In connection with the Company’s conversion from a limited liability Company to a corporation on April 30, 2008, the Company issued 44,862,500 shares of common stock to the founding member and issued 291,000 shares to certain employees, based on their respective percentage interests prior to conversion.
Between April 30, 2008 and September 30, 2008, the Company issued 111,000 shares of common stock at $0.50 per share for aggregate gross proceeds of $55,500.
5. Benefit Plan
The Company adopted a defined contribution 401(k) plan (the “Plan”) covering substantially all employees that meet certain age and service requirements. Employees may contribute up to 80% of their compensation per year (subject to a maximum limit by federal law). The Plan allows for employer matching; however, no employer matching or other contributions have been made.

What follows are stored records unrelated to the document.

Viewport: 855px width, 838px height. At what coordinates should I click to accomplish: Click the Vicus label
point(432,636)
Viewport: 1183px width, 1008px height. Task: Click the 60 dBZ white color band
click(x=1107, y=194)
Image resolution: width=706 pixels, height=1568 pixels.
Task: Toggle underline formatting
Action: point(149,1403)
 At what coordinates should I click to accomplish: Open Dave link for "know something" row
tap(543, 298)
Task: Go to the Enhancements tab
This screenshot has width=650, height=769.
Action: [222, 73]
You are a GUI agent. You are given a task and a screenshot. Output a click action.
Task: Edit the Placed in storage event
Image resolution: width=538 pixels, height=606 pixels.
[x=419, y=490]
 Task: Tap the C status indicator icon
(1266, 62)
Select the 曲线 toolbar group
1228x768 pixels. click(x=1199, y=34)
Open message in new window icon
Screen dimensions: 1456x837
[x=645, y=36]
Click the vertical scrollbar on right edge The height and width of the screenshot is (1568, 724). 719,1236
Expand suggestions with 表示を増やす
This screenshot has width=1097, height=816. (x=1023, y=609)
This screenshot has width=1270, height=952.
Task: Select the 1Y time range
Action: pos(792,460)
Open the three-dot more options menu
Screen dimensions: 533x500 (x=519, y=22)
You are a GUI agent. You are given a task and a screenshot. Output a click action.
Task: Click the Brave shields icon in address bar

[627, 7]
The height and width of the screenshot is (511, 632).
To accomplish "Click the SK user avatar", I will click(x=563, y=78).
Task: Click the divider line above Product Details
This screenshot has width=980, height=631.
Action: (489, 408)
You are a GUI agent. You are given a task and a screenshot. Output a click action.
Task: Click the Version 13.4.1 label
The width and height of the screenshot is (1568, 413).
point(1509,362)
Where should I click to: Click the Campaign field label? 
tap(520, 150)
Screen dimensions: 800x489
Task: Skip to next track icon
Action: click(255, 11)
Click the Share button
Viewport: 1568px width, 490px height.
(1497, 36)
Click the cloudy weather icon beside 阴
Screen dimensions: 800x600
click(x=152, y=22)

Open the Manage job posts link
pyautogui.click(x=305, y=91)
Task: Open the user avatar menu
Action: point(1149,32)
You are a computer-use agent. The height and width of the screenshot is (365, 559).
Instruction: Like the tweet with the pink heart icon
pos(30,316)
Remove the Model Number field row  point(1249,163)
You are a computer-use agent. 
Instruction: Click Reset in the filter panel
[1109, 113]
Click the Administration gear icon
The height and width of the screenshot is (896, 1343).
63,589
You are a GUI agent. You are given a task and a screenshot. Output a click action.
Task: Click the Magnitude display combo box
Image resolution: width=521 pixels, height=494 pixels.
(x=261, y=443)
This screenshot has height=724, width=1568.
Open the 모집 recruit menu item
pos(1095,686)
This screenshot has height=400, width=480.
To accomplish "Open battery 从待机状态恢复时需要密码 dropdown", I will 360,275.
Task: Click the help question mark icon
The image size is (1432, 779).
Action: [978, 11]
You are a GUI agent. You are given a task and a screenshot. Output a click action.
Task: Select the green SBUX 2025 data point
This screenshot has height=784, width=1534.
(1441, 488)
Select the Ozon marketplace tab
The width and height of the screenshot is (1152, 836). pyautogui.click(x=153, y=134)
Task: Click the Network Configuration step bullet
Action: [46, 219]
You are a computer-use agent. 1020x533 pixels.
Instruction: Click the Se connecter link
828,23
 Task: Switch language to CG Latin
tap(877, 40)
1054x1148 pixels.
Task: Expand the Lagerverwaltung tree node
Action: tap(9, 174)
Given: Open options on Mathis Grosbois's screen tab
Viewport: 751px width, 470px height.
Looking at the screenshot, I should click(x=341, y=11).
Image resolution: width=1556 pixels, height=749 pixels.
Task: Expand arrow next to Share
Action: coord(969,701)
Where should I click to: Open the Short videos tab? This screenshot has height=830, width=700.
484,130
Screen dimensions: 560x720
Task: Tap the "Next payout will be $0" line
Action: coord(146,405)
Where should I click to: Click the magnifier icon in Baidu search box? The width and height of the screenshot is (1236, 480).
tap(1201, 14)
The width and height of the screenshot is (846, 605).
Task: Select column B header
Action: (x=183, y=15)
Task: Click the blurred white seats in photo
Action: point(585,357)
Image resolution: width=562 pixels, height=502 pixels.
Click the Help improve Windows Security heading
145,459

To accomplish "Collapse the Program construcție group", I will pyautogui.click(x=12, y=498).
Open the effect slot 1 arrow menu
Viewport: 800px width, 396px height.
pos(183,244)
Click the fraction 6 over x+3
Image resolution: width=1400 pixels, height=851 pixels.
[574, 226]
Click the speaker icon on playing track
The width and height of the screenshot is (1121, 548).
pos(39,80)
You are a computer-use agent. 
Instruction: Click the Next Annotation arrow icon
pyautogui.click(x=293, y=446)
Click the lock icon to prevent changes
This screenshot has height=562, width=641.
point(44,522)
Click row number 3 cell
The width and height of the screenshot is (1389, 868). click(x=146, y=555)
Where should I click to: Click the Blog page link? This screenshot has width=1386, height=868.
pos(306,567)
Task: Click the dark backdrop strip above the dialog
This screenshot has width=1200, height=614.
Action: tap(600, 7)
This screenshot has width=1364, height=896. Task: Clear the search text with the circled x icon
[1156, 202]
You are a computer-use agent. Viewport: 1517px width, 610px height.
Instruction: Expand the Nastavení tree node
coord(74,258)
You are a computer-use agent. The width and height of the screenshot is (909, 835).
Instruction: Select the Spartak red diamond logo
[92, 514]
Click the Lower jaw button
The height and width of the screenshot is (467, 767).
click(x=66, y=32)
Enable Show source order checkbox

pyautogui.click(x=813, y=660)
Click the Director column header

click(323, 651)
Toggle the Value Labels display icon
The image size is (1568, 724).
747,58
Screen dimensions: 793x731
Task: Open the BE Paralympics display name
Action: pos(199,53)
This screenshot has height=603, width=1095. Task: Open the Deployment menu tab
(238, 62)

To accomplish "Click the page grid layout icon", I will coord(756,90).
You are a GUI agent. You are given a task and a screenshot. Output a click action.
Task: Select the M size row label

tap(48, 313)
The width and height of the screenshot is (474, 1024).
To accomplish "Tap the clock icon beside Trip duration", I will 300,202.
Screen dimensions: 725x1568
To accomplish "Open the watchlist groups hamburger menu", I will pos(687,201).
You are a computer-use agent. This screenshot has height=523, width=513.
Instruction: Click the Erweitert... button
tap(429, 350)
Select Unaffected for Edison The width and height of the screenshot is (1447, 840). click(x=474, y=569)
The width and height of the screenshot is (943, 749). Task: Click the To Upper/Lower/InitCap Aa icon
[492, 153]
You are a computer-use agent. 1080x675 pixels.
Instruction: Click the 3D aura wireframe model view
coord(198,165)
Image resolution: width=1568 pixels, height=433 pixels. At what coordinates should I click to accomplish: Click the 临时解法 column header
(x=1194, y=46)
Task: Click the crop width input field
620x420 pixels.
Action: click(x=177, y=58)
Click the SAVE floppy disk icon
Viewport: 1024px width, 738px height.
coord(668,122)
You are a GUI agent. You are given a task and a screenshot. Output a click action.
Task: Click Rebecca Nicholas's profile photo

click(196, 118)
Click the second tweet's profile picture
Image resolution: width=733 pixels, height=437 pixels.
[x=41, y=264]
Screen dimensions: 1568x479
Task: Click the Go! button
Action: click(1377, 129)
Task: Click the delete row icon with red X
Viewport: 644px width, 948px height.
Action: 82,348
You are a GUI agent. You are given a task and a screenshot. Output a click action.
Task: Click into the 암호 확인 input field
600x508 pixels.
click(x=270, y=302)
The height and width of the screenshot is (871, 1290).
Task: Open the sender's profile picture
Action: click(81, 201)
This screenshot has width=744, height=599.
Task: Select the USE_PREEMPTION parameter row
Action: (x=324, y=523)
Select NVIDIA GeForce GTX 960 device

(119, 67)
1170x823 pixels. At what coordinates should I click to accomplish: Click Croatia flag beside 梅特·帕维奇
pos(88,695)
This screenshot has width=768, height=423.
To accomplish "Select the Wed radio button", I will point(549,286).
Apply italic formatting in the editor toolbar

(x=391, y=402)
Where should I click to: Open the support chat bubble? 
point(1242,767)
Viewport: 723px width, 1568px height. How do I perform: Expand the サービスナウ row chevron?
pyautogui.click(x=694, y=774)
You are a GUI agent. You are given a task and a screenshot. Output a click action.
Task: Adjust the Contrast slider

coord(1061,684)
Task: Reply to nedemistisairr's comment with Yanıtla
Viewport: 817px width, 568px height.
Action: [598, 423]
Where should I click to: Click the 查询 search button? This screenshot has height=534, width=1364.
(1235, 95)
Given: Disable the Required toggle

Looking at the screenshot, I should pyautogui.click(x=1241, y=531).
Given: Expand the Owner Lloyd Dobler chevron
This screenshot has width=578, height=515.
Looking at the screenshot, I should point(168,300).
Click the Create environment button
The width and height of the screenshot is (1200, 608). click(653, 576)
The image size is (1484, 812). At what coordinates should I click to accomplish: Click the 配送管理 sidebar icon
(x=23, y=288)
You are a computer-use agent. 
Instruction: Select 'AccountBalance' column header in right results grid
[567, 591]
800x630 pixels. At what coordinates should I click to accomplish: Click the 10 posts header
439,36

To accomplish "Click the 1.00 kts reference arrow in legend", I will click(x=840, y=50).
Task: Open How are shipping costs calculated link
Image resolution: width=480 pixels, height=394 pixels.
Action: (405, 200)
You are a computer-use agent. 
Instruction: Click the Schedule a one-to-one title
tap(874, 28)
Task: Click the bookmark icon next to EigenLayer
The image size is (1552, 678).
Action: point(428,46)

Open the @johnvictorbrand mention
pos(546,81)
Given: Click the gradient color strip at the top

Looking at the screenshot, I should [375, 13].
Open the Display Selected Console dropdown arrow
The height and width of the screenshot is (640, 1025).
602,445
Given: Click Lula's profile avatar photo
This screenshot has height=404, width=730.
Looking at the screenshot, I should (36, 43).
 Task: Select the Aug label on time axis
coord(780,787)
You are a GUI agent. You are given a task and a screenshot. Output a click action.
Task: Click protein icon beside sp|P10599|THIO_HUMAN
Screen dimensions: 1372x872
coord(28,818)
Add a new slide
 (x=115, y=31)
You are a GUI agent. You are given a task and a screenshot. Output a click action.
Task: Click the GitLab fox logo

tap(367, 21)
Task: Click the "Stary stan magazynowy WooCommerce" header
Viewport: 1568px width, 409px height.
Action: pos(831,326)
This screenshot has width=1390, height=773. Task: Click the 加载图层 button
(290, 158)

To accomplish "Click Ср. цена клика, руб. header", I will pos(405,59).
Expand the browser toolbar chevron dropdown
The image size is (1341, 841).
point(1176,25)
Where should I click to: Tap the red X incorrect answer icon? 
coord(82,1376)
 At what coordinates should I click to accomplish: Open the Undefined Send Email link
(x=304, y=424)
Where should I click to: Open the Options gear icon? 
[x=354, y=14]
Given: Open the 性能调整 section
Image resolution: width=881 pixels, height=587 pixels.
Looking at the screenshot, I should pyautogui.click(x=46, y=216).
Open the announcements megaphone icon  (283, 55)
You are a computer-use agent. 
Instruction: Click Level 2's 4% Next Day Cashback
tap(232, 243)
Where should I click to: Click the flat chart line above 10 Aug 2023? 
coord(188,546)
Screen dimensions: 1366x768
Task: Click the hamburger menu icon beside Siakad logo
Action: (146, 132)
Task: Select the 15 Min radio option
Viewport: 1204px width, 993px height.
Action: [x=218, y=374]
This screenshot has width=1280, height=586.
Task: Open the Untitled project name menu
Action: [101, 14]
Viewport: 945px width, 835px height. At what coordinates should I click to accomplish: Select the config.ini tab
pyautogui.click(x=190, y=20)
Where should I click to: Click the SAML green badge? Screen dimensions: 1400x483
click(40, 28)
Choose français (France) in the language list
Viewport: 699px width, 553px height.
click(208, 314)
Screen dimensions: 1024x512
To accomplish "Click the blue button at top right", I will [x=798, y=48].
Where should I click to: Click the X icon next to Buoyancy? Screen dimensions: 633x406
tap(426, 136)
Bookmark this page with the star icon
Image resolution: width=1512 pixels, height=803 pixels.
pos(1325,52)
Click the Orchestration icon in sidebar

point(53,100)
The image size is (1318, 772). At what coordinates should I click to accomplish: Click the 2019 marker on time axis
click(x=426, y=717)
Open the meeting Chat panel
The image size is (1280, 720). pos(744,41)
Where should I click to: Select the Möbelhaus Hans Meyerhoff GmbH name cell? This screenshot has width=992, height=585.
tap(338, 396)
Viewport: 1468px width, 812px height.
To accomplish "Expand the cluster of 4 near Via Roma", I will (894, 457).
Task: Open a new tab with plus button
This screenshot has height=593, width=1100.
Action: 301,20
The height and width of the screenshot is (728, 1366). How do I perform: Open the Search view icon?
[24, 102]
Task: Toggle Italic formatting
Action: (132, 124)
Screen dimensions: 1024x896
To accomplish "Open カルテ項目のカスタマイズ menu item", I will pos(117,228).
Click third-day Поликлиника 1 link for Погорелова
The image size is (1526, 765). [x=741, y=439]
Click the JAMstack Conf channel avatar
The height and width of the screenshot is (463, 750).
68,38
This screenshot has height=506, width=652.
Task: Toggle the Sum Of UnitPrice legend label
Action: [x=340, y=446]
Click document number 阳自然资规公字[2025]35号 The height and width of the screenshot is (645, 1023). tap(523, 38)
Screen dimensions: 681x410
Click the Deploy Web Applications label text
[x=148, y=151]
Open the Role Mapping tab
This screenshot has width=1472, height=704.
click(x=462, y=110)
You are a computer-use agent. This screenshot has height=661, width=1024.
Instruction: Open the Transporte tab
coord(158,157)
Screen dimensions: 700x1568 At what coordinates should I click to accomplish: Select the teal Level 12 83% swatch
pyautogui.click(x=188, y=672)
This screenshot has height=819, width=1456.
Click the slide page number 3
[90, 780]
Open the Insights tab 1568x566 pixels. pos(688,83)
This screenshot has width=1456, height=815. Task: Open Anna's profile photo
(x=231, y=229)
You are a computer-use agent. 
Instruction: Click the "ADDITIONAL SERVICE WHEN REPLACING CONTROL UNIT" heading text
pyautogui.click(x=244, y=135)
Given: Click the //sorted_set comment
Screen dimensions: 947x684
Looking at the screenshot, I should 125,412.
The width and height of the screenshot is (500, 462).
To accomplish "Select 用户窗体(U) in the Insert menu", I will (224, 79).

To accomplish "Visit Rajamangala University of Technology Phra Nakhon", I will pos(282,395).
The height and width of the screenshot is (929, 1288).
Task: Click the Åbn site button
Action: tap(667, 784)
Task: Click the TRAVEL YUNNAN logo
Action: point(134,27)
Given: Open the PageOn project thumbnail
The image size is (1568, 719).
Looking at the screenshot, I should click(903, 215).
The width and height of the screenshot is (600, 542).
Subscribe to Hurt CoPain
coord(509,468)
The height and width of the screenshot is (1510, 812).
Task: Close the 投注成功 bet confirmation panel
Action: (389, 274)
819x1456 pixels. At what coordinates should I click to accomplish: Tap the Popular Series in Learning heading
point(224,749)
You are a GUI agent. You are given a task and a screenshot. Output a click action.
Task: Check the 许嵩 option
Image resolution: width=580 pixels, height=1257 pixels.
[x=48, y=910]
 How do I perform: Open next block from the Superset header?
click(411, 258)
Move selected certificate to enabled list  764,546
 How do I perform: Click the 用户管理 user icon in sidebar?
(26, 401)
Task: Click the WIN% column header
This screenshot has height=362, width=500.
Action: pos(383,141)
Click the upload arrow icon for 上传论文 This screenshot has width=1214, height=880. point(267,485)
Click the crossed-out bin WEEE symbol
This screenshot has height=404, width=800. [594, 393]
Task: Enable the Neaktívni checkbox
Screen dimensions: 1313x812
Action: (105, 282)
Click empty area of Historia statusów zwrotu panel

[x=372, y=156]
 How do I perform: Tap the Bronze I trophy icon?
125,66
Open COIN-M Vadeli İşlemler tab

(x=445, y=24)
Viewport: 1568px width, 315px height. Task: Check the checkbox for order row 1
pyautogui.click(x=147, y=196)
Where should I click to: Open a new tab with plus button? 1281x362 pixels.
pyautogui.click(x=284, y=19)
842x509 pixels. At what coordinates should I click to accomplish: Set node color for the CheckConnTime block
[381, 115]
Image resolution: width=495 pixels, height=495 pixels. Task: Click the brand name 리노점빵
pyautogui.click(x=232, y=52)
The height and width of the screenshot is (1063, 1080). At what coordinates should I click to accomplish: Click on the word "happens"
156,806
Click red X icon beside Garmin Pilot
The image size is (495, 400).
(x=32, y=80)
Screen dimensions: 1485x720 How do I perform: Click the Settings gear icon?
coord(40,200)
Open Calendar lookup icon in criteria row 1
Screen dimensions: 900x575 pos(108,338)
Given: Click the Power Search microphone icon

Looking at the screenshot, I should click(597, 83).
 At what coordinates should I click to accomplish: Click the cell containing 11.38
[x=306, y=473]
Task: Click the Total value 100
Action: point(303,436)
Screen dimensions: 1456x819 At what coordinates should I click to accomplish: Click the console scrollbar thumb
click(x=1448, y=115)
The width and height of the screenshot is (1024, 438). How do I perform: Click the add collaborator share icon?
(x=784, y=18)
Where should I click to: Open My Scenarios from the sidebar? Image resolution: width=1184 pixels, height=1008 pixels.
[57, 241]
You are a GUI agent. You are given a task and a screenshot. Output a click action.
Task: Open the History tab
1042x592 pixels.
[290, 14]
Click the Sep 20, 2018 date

6. Related Party Transaction
On June 30, 2008, the Company purchased office and lab furniture and equipment from a stockholder at a total cost of $87,450. The stockholder financed the equipment with a note agreement that that is secured by the assets purchased. The note bears interest at 14% per annum and is due on December 31, 2008. In the event the Company is unable to repay the note when it matures, the note holder has the option to be repaid with common stock with piggyback registration rights. The number of shares to be issued would be equal to the outstanding principal plus accrued and unpaid interest divided by 80% of the average stock price 30 days prior to maturity. Interest expense during the three and nine months ended September 30, 2008, each totaled $3,122 and was added to the note balance.
The amount payable to officer at September 30, 2008 is noninterest bearing and represents Company expenditures (primarily including lab and office equipment and supplies) that were paid for directly by the officer on behalf of the Company for which the officer has not been reimbursed.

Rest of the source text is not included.